NCCIC-ICS reports that a relatively low-skilled attacker could remotely exploit the vulnerabilities to allow a remote attacker to gain full system access.

NOTE 1: The Applied Risk advisory also describes a default credentials vulnerability (CVE-2019-7271) in this product.

NOTE 2: There is at least one publicly available exploit for vulnerabilities described in this advisory.

OpenClinic Advisory

This advisory describes 12 vulnerabilities in the OpenClinic GA, an open-source integrated hospital information management system. The vulnerabilities were reported by Brian D. Hysell.
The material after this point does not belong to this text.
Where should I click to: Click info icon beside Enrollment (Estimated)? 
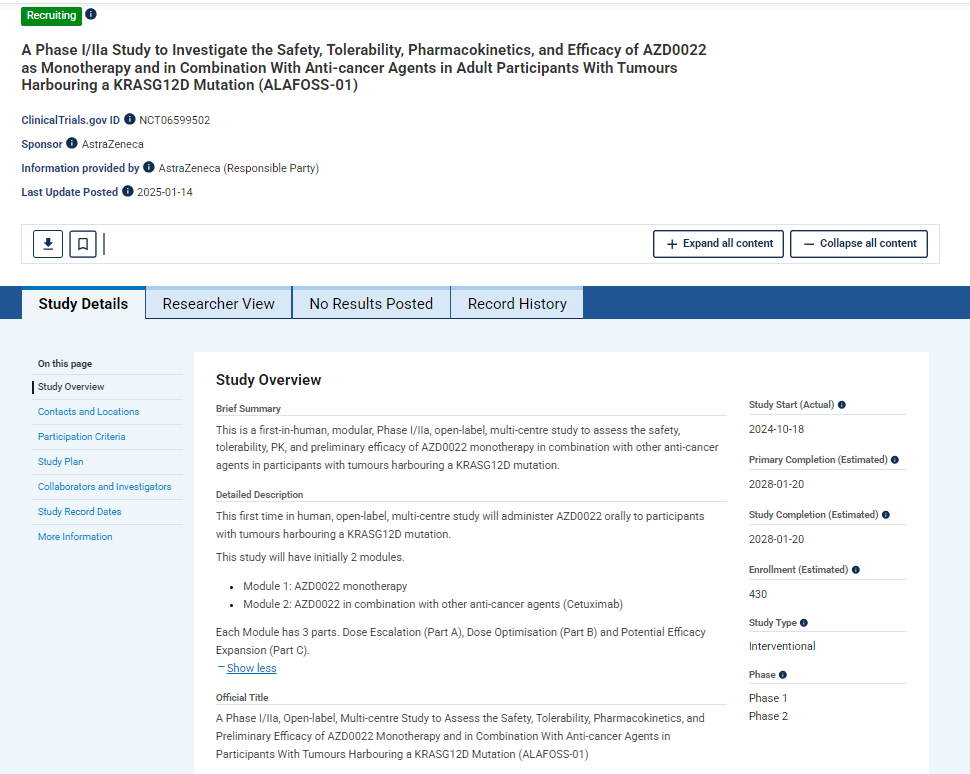pos(855,570)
NCCIC-ICS has not received any confirmation of mitigation measures from OpenClinic GA.

The twelve reported vulnerabilities are:

• Authentication bypass using an alternate path or channel - CVE-2020-14485,

• Improper restriction of excessive authentication attempts - CVE-2020-14484,

• Improper authentication - CVE-2020-14494,

• Missing authorization - CVE-2020-14491,

• Execution with unnecessary privileges - CVE-2020-14493,

• Unrestricted upload of file with dangerous type - CVE-2020-14488,

• Path traversal - CVE-2020-14490,

• Improper authorization - CVE-2020-14486,

• Cross-site scripting - CVE-2020-14492,

• Use of unmaintained third-party components - CVE-2020-14495,

• Insufficiently protected credentials - CVE-2020-14489, and

• Hidden functionality - CVE-2020-14487

NCCIC-ICS reports that a relatively low-skilled attacker could use publicly available code to remotely exploit these vulnerabilities to allow an attacker to bypass authentication, discover restricted information, view/manipulate restricted database information, and/or execute malicious code.

Johnson Controls Update

This update provides additional information on an advisory that was originally published on June 18^th, 2020. The new information includes corrected version information and mitigation measures.

NCCIC-ICS Update Listings

NCCIC-ICS did not list this latest update on either the ‘Industrial Control Systems’ or the ‘ICS-Archive’ pages. Since this has happened on two consecutive disclosure days, it would appear that this is a change in policy. Since they are still (for the time being at least) reporting this updates on their emails and TWEETS®. You can signup for their email alerts at the bottom of the landing page and/or follow their TWEETS @ICS-CERT.